• **WHAT IS REQUIRED**
Can you render every line of the items below as a JSON list of strings, one string per line, with blank lines left out?

• **LISTED ENTRIES**
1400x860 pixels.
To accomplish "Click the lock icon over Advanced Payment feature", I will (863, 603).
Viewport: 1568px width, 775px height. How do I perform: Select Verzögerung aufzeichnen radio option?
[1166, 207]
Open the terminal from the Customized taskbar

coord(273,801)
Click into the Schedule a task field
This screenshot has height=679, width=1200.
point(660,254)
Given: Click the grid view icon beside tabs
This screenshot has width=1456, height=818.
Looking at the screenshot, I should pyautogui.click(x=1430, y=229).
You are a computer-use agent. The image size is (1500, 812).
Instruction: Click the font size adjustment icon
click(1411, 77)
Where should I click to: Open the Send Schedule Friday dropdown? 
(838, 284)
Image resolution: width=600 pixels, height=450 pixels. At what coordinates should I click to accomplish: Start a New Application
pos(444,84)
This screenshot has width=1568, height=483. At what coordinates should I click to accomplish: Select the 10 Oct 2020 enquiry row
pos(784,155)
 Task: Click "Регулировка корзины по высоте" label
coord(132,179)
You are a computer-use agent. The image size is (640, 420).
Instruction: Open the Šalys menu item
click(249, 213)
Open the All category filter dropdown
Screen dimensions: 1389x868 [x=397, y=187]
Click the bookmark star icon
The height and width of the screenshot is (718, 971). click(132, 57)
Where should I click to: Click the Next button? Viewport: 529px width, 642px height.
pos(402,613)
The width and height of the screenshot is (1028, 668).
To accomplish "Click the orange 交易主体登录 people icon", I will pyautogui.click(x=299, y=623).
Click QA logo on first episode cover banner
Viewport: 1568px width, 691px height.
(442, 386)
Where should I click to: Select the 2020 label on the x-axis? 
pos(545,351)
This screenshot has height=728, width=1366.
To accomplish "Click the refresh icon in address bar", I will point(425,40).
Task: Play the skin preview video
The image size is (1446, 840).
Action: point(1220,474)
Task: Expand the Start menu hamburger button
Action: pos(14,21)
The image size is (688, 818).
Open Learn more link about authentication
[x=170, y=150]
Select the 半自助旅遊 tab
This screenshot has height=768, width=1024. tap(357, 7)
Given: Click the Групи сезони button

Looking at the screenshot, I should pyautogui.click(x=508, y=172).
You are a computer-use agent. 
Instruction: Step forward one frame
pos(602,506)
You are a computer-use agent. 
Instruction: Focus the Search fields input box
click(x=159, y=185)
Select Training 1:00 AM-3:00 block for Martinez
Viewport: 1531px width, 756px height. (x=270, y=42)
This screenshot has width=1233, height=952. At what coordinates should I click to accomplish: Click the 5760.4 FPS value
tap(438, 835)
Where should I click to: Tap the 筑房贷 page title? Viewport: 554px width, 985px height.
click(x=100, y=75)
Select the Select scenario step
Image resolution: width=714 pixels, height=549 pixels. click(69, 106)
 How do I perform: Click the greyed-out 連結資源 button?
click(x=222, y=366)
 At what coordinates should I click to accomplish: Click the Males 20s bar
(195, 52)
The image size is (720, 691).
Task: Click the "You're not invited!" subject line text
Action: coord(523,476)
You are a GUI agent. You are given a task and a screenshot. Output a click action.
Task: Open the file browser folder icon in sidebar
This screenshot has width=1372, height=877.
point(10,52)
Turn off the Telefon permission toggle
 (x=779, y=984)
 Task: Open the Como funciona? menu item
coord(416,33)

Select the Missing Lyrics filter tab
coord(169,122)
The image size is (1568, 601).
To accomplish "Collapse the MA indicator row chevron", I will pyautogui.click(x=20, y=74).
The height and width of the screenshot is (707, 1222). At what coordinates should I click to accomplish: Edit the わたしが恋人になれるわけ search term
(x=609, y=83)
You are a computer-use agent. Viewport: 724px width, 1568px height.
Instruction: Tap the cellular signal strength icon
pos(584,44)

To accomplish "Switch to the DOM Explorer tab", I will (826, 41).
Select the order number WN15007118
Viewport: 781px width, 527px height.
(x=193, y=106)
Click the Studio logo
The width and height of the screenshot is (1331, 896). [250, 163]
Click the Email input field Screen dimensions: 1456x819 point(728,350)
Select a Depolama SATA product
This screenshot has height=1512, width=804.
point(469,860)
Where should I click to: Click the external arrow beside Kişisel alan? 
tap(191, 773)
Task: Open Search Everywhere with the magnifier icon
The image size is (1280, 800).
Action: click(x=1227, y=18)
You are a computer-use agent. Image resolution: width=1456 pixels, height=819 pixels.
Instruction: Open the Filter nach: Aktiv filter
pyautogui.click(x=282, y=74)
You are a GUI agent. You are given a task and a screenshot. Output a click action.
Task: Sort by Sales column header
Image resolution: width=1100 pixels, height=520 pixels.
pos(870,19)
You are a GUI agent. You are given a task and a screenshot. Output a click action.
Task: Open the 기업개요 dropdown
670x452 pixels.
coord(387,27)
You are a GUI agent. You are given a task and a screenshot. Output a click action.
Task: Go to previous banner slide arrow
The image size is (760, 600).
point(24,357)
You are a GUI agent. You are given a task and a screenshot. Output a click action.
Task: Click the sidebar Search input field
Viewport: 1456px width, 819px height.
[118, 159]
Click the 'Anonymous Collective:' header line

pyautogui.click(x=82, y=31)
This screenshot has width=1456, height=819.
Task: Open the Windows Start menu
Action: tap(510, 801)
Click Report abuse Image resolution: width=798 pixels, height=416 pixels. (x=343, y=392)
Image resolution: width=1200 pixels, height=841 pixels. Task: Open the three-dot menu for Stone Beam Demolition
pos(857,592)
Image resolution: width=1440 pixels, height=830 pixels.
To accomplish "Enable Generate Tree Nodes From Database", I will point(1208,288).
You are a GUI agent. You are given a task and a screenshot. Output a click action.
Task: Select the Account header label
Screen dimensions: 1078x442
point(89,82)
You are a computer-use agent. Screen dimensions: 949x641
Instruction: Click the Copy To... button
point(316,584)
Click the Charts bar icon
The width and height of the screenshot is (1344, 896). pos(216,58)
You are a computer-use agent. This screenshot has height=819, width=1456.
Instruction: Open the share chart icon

• **CORRECT RESULT**
[
  "1400x860 pixels.",
  "To accomplish \"Click the lock icon over Advanced Payment feature\", I will (863, 603).",
  "Viewport: 1568px width, 775px height. How do I perform: Select Verzögerung aufzeichnen radio option?",
  "[1166, 207]",
  "Open the terminal from the Customized taskbar",
  "coord(273,801)",
  "Click into the Schedule a task field",
  "This screenshot has height=679, width=1200.",
  "point(660,254)",
  "Given: Click the grid view icon beside tabs",
  "This screenshot has width=1456, height=818.",
  "Looking at the screenshot, I should pyautogui.click(x=1430, y=229).",
  "You are a computer-use agent. The image size is (1500, 812).",
  "Instruction: Click the font size adjustment icon",
  "click(1411, 77)",
  "Where should I click to: Open the Send Schedule Friday dropdown? ",
  "(838, 284)",
  "Image resolution: width=600 pixels, height=450 pixels. At what coordinates should I click to accomplish: Start a New Application",
  "pos(444,84)",
  "This screenshot has width=1568, height=483. At what coordinates should I click to accomplish: Select the 10 Oct 2020 enquiry row",
  "pos(784,155)",
  " Task: Click \"Регулировка корзины по высоте\" label",
  "coord(132,179)",
  "You are a computer-use agent. The image size is (640, 420).",
  "Instruction: Open the Šalys menu item",
  "click(249, 213)",
  "Open the All category filter dropdown",
  "Screen dimensions: 1389x868 [x=397, y=187]",
  "Click the bookmark star icon",
  "The height and width of the screenshot is (718, 971). click(132, 57)",
  "Where should I click to: Click the Next button? Viewport: 529px width, 642px height.",
  "pos(402,613)",
  "The width and height of the screenshot is (1028, 668).",
  "To accomplish \"Click the orange 交易主体登录 people icon\", I will pyautogui.click(x=299, y=623).",
  "Click QA logo on first episode cover banner",
  "Viewport: 1568px width, 691px height.",
  "(442, 386)",
  "Where should I click to: Select the 2020 label on the x-axis? ",
  "pos(545,351)",
  "This screenshot has height=728, width=1366.",
  "To accomplish \"Click the refresh icon in address bar\", I will point(425,40).",
  "Task: Play the skin preview video",
  "The image size is (1446, 840).",
  "Action: point(1220,474)",
  "Task: Expand the Start menu hamburger button",
  "Action: pos(14,21)",
  "The image size is (688, 818).",
  "Open Learn more link about authentication",
  "[x=170, y=150]",
  "Select the 半自助旅遊 tab",
  "This screenshot has height=768, width=1024. tap(357, 7)",
  "Given: Click the Групи сезони button",
  "Looking at the screenshot, I should pyautogui.click(x=508, y=172).",
  "You are a computer-use agent. ",
  "Instruction: Step forward one frame",
  "pos(602,506)",
  "You are a computer-use agent. ",
  "Instruction: Focus the Search fields input box",
  "click(x=159, y=185)",
  "Select Training 1:00 AM-3:00 block for Martinez",
  "Viewport: 1531px width, 756px height. (x=270, y=42)",
  "This screenshot has width=1233, height=952. At what coordinates should I click to accomplish: Click the 5760.4 FPS value",
  "tap(438, 835)",
  "Where should I click to: Tap the 筑房贷 page title? Viewport: 554px width, 985px height.",
  "click(x=100, y=75)",
  "Select the Select scenario step",
  "Image resolution: width=714 pixels, height=549 pixels. click(69, 106)",
  " How do I perform: Click the greyed-out 連結資源 button?",
  "click(x=222, y=366)",
  " At what coordinates should I click to accomplish: Click the Males 20s bar",
  "(195, 52)",
  "The image size is (720, 691).",
  "Task: Click the \"You're not invited!\" subject line text",
  "Action: coord(523,476)",
  "You are a GUI agent. You are given a task and a screenshot. Output a click action.",
  "Task: Open the file browser folder icon in sidebar",
  "This screenshot has width=1372, height=877.",
  "point(10,52)",
  "Turn off the Telefon permission toggle",
  " (x=779, y=984)",
  " Task: Open the Como funciona? menu item",
  "coord(416,33)",
  "Select the Missing Lyrics filter tab",
  "coord(169,122)",
  "The image size is (1568, 601).",
  "To accomplish \"Collapse the MA indicator row chevron\", I will pyautogui.click(x=20, y=74).",
  "The height and width of the screenshot is (707, 1222). At what coordinates should I click to accomplish: Edit the わたしが恋人になれるわけ search term",
  "(x=609, y=83)",
  "You are a computer-use agent. Viewport: 724px width, 1568px height.",
  "Instruction: Tap the cellular signal strength icon",
  "pos(584,44)",
  "To accomplish \"Switch to the DOM Explorer tab\", I will (826, 41).",
  "Select the order number WN15007118",
  "Viewport: 781px width, 527px height.",
  "(x=193, y=106)",
  "Click the Studio logo",
  "The width and height of the screenshot is (1331, 896). [250, 163]",
  "Click the Email input field Screen dimensions: 1456x819 point(728,350)",
  "Select a Depolama SATA product",
  "This screenshot has height=1512, width=804.",
  "point(469,860)",
  "Where should I click to: Click the external arrow beside Kişisel alan? ",
  "tap(191, 773)",
  "Task: Open Search Everywhere with the magnifier icon",
  "The image size is (1280, 800).",
  "Action: click(x=1227, y=18)",
  "You are a computer-use agent. Image resolution: width=1456 pixels, height=819 pixels.",
  "Instruction: Open the Filter nach: Aktiv filter",
  "pyautogui.click(x=282, y=74)",
  "You are a GUI agent. You are given a task and a screenshot. Output a click action.",
  "Task: Sort by Sales column header",
  "Image resolution: width=1100 pixels, height=520 pixels.",
  "pos(870,19)",
  "You are a GUI agent. You are given a task and a screenshot. Output a click action.",
  "Task: Open the 기업개요 dropdown",
  "670x452 pixels.",
  "coord(387,27)",
  "You are a GUI agent. You are given a task and a screenshot. Output a click action.",
  "Task: Go to previous banner slide arrow",
  "The image size is (760, 600).",
  "point(24,357)",
  "You are a GUI agent. You are given a task and a screenshot. Output a click action.",
  "Task: Click the sidebar Search input field",
  "Viewport: 1456px width, 819px height.",
  "[118, 159]",
  "Click the 'Anonymous Collective:' header line",
  "pyautogui.click(x=82, y=31)",
  "This screenshot has width=1456, height=819.",
  "Task: Open the Windows Start menu",
  "Action: tap(510, 801)",
  "Click Report abuse Image resolution: width=798 pixels, height=416 pixels. (x=343, y=392)",
  "Image resolution: width=1200 pixels, height=841 pixels. Task: Open the three-dot menu for Stone Beam Demolition",
  "pos(857,592)",
  "Image resolution: width=1440 pixels, height=830 pixels.",
  "To accomplish \"Enable Generate Tree Nodes From Database\", I will point(1208,288).",
  "You are a GUI agent. You are given a task and a screenshot. Output a click action.",
  "Task: Select the Account header label",
  "Screen dimensions: 1078x442",
  "point(89,82)",
  "You are a computer-use agent. Screen dimensions: 949x641",
  "Instruction: Click the Copy To... button",
  "point(316,584)",
  "Click the Charts bar icon",
  "The width and height of the screenshot is (1344, 896). pos(216,58)",
  "You are a computer-use agent. This screenshot has height=819, width=1456.",
  "Instruction: Open the share chart icon"
]